金 旧暦 6月15日 友引 癸未 八白土星 Elenora Ellinor V28 23893日目

建築家になりたい人は生まれつき方向感覚が良く無ければならないのではないかと思ふ。それとも努力すれば方向感覚は良くなるものだらうか。僕はひどい方向音痴である。道にすぐに迷ふ。建物に入っても、扉が向かひ合ふエレベーターのどれかに乗ると、降りた時にはもう外の景色に対してどっち向きだか分からなくなってしまふ。もっと難しいのは螺旋階段である。一階上に上がった時、どのフロアーでも非常口の位置が同じであるとして、昇った後のフロアーではどの向きに非常口があるか言ひあてることができない。
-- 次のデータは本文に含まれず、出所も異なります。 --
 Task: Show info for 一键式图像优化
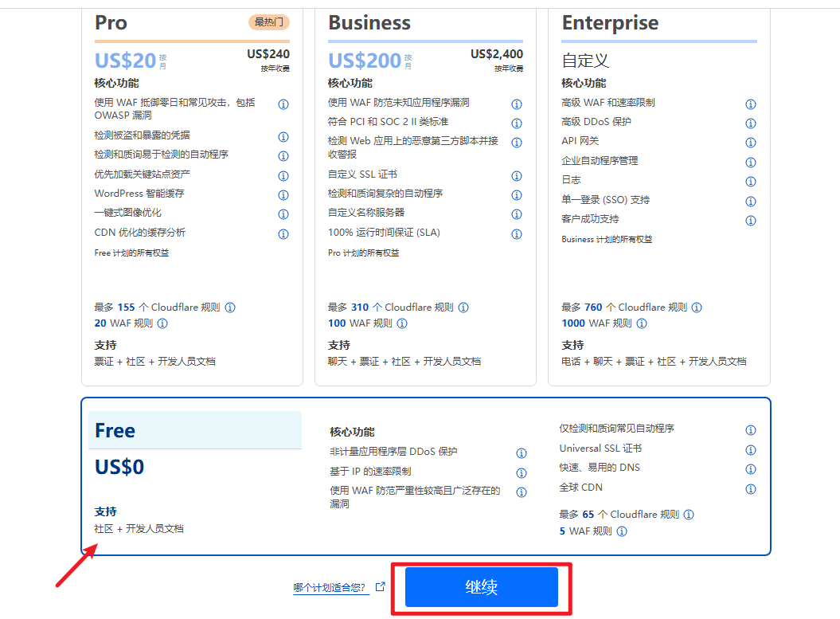283,214
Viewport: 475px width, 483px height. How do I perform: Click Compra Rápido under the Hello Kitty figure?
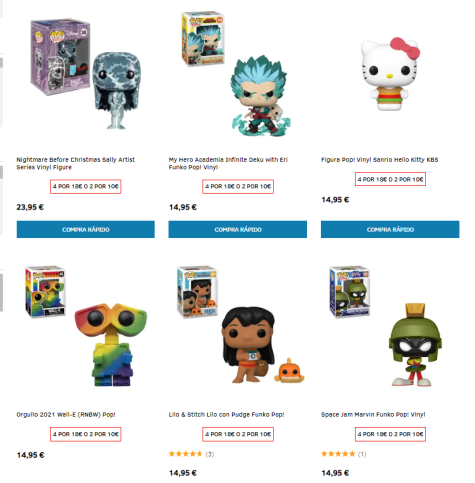tap(390, 229)
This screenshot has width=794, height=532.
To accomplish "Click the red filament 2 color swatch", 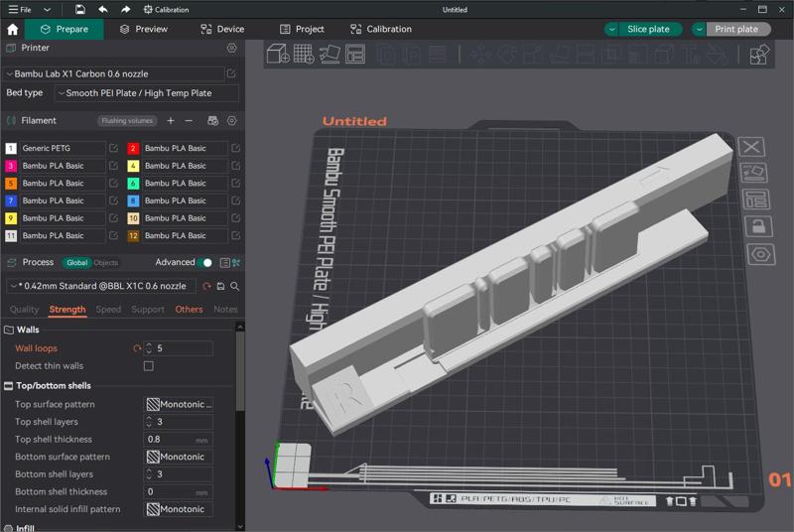I will 133,148.
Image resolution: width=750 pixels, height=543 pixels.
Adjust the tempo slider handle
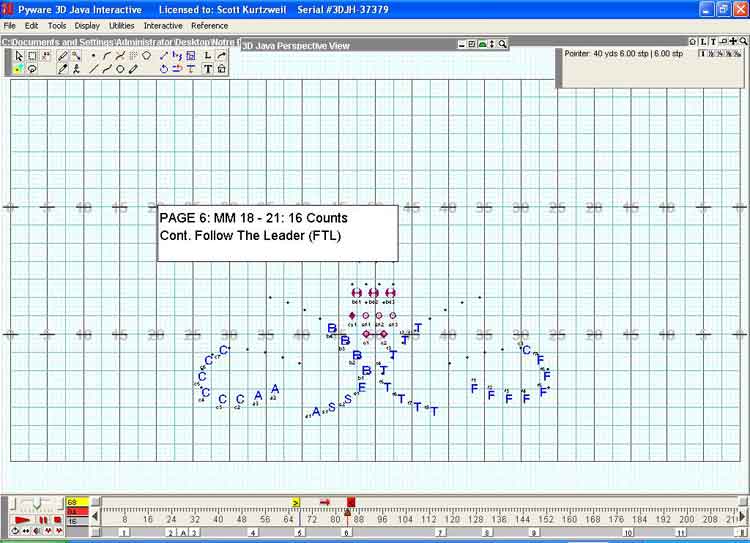[38, 503]
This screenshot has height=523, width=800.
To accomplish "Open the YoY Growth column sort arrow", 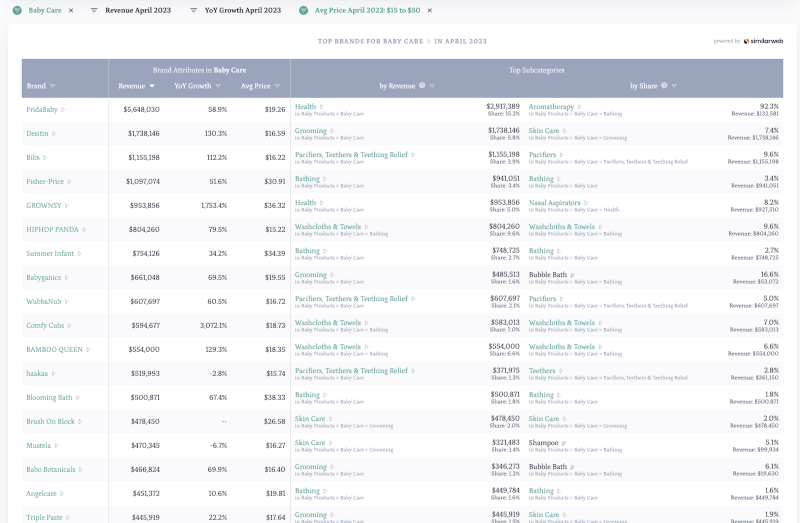I will coord(218,86).
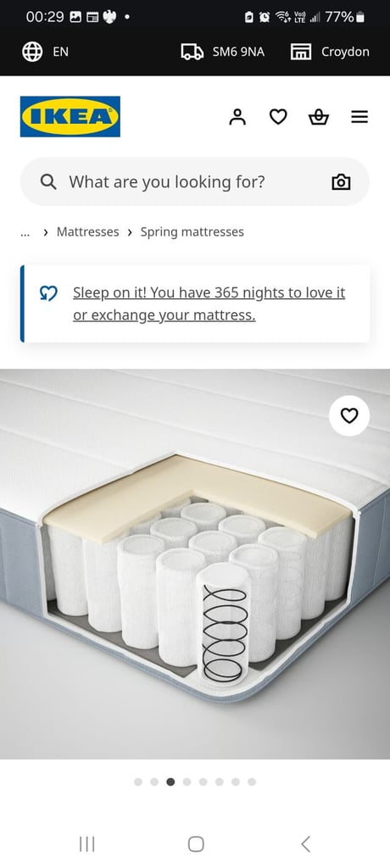The height and width of the screenshot is (868, 390).
Task: Jump to the first image carousel dot
Action: pyautogui.click(x=138, y=782)
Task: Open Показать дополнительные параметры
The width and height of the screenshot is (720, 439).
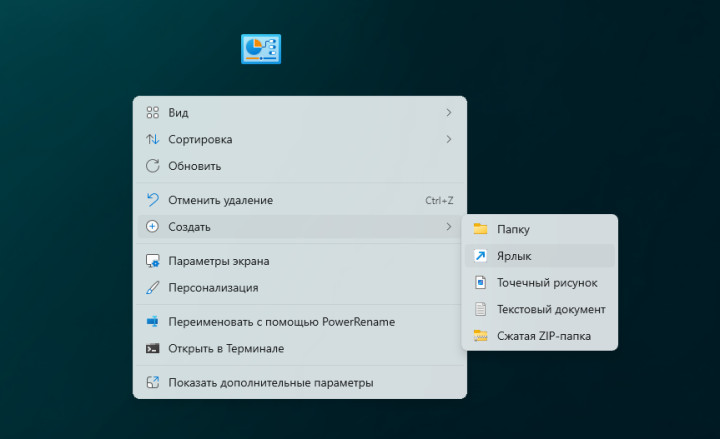Action: (x=270, y=383)
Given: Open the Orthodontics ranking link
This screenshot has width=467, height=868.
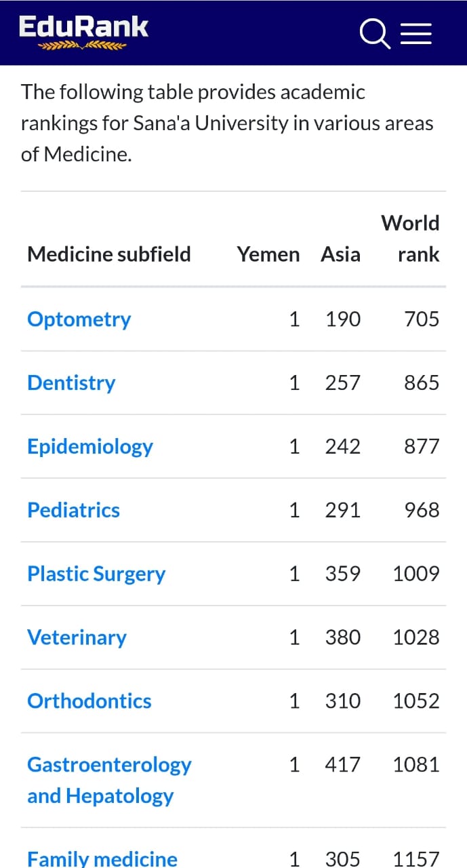Looking at the screenshot, I should click(x=89, y=701).
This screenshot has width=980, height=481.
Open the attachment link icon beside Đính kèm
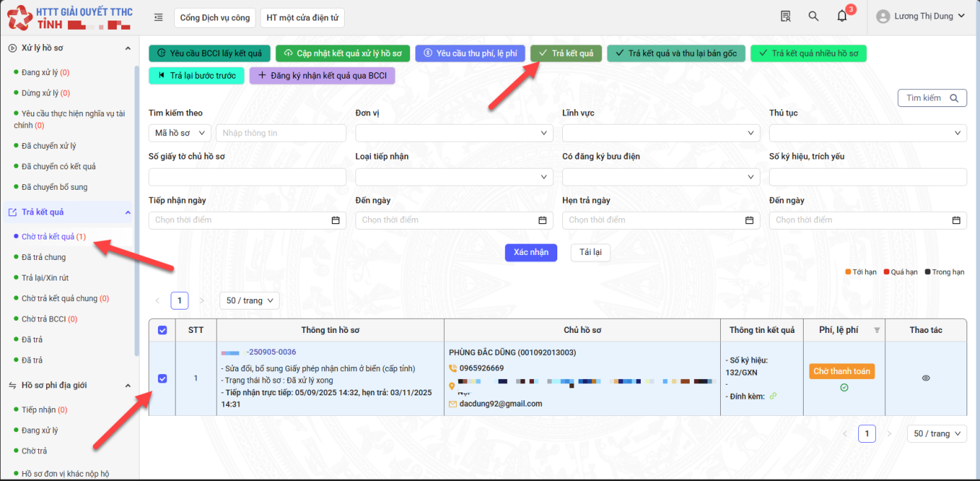(773, 396)
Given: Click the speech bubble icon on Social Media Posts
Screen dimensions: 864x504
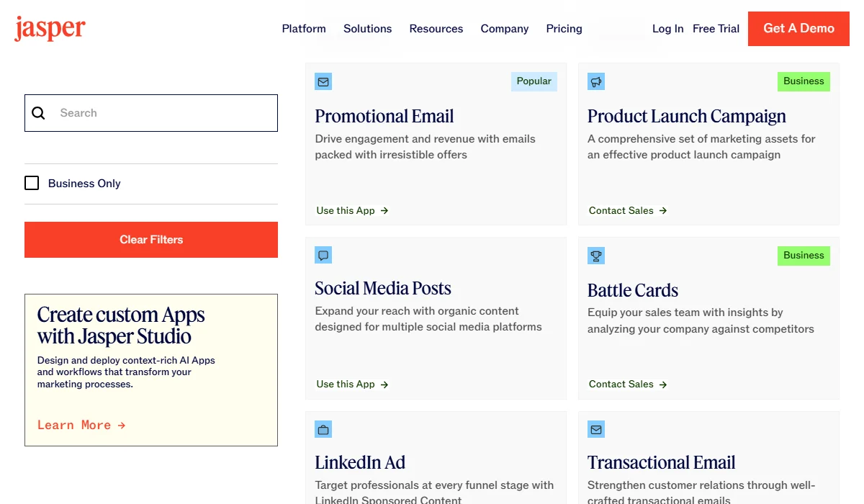Looking at the screenshot, I should point(323,255).
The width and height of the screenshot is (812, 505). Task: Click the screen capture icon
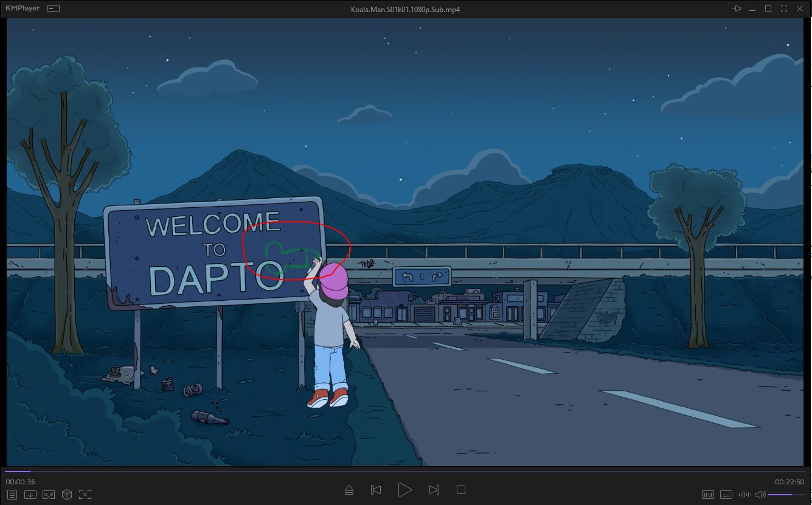tap(85, 495)
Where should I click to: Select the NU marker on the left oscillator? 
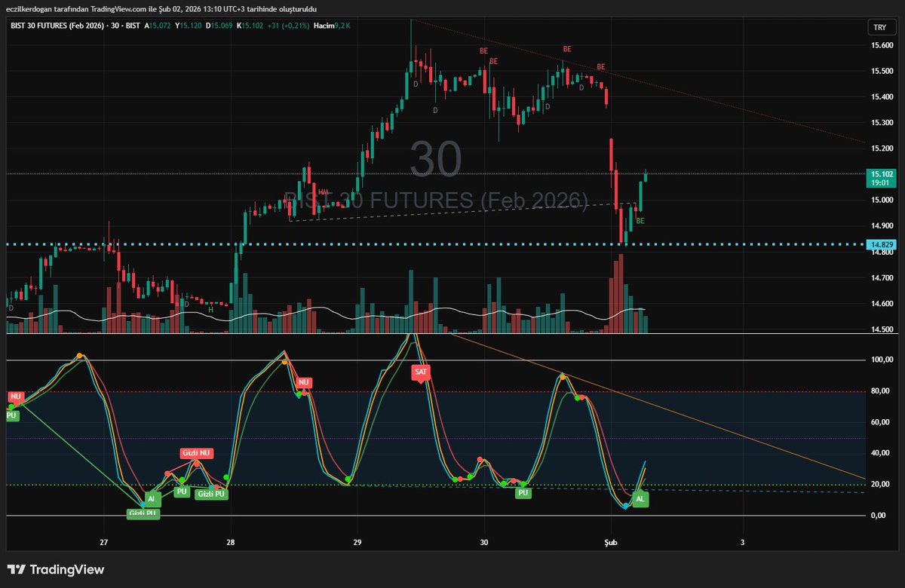[14, 395]
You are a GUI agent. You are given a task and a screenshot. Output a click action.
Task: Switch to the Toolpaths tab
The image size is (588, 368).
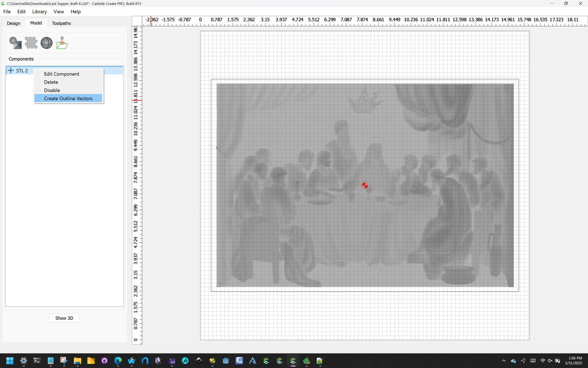pyautogui.click(x=61, y=23)
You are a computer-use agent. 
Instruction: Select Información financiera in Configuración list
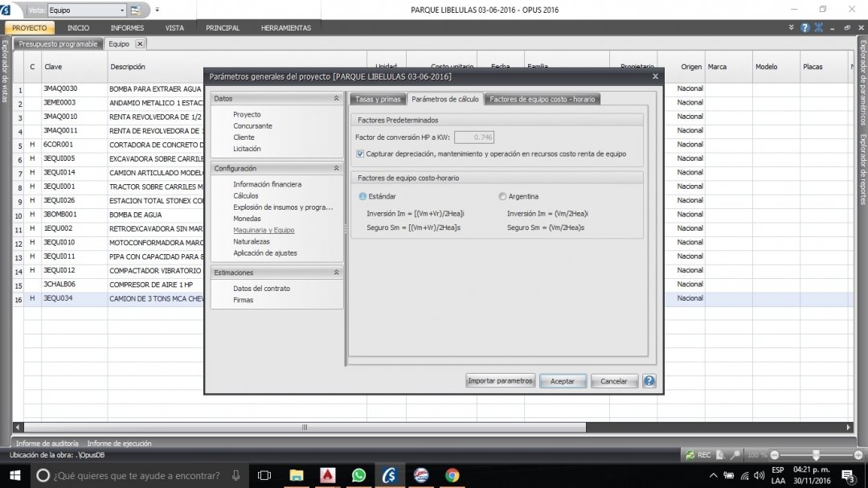267,184
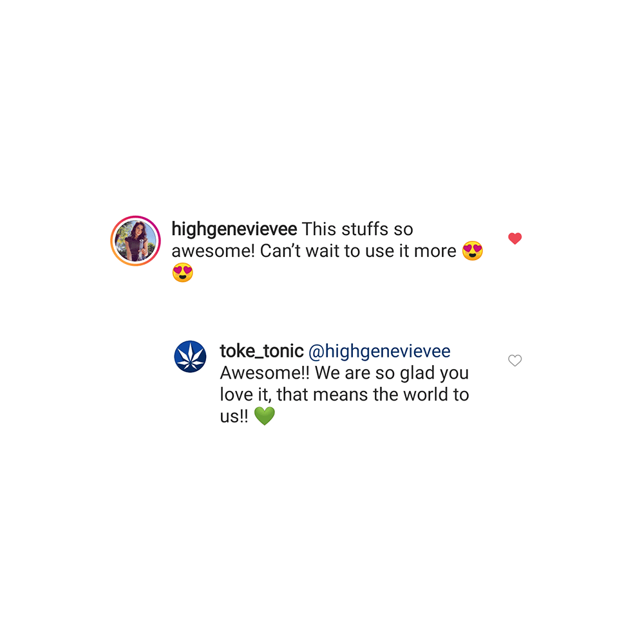The height and width of the screenshot is (644, 644).
Task: Select the text 'This stuffs so'
Action: 357,229
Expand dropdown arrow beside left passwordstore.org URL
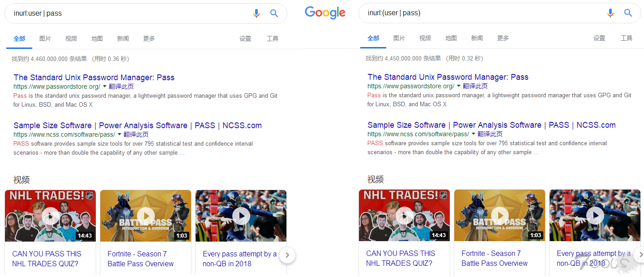This screenshot has width=644, height=277. (x=105, y=86)
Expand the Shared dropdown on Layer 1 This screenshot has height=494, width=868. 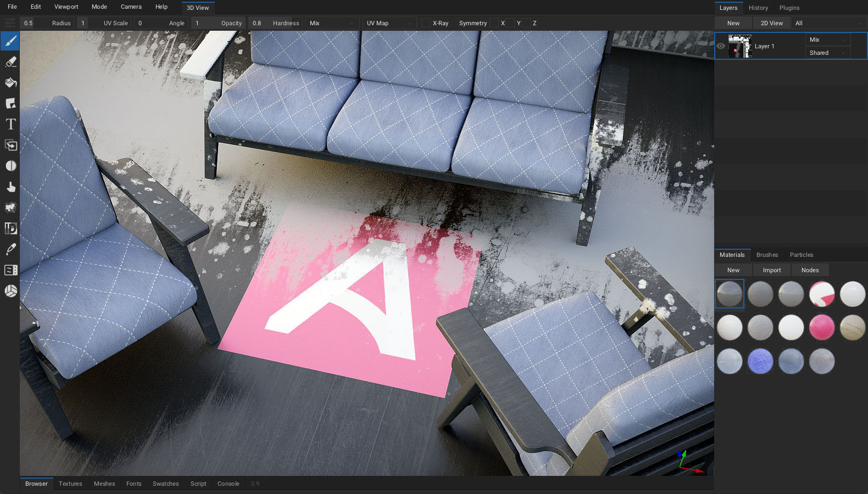827,53
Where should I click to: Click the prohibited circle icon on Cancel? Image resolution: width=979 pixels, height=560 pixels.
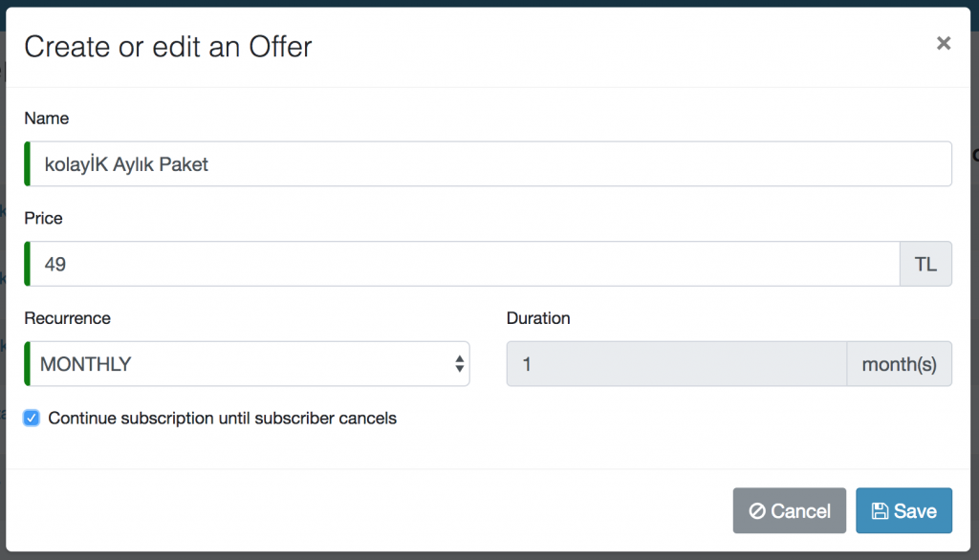(x=757, y=510)
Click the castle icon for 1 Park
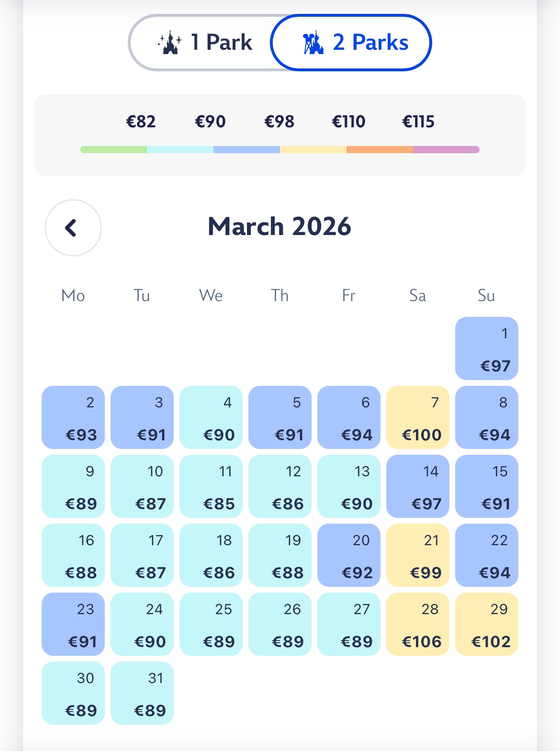 170,43
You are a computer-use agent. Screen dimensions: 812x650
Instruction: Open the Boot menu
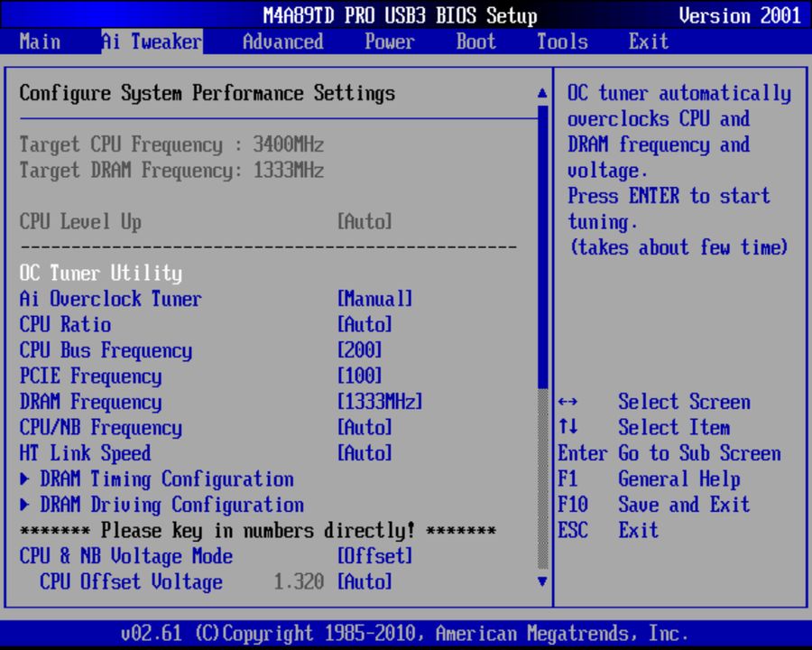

かう言ふ人間は建築家にはなれないと思ふ。それから、新橋駅とか神田駅の様に道路と鉄道が斜めに交差してゐると、もうそれだけで、改札口を出てからひどく戸惑ふ。大阪駅でも阪神のりば、阪急のりばとの位置関係がなかなか頭に入らない。こんな僕でも、その昔、方向感覚を良くしようと思って努力したこともある。例へば地下鉄のホームに降りてから地上階に出るまでの間に、頭上を走る通りや交差点の様子を頭に思ひ浮かべながら歩いてみる。あの食堂の角に出るのはこの階段を昇れば良いのかなと案内板を見ずに地上に出ると、出てから横断歩道を渡らなければならないことが多い。3ヶ月ほど前、韓国でフェリーの事故があったが、非常事態では、咄嗟の判断で方向感覚を誤ったために命取りになる場合が無いとも限らない。人間は年をとるとだんだんぼけて行く。ぼけのひとつの特徴は自分が今何処に居るか分からなくなることだ。普段から方向感覚を磨く練習をすればぼけ防止になるだらうか。もしかして、建築家はなかなかぼけないんじゃないかと思ふが、この仮説は当たってゐるかどうか分からない。